Five years ago or so I had a “cosmic” breakfast with some Zen friends, among them the distinguished roshi (master) and National Book Award winner, Peter Matthiessen. What started out as a conversation about everyone’s favorite flavor of bagel turned into a profound discussion of Zen principles. Our host, my good friend Mitchel Doshin Cantor and another respected Zen teacher, is fond of saying that everything is happening right on schedule, and everything is just as it should be. This principle, according to my limited understanding of Zen, is an important concept in the practice, right up there with being present, and bearing witness.
I remember bringing up an experience I had in the Galapagos Islands in 1980. Travel to this remote destination off the coast of Ecuador had not yet become the commercial enterprise it is today, and the islands were pristine and unmolested. Walking the lava amidst the blue-footed boobies and the ground iguanas and the nesting albatross and the penguins, I could easily imagine a tyrannosaur suddenly appearing from behind a hill, or a plesiosaur surfacing just off the rocky shore. Entranced by a landscape so thoroughly untouched by human hands, I was shocked to discover a cigarette butt lying in a shallow depression in the hard black ground.
I mentioned the experience at the cosmic breakfast and was told that the sight of the cigarette shouldn’t have disturbed me because it was just as it should be and right where it belonged. I said no; it was offensive. That’s why I picked it up. I further proposed that if the cigarette’s presence was perfect, so was mine, and that my action was fully as “correct” as that of the person who dropped it there.
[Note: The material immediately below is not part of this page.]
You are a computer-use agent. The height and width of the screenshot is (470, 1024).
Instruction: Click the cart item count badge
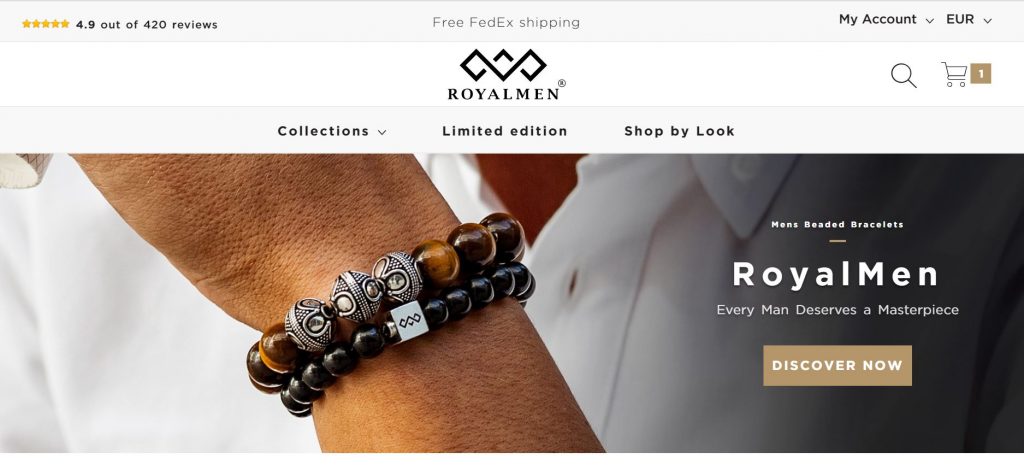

Someone said no, because my action was filtered by my beliefs and judgments. I responded that the act of dropping the cigarette flowed from a set of beliefs and judgments too. Someone said no, the discussion heated up, and soon I found myself defending morality and ethics. I proposed that murderers and rapists and child molesters were not acceptable either, and the police needed to “pick them up” too. The argument took off from there, but I can say I was not satisfied with the idea of accepting that anything and everything we see no matter how disturbing.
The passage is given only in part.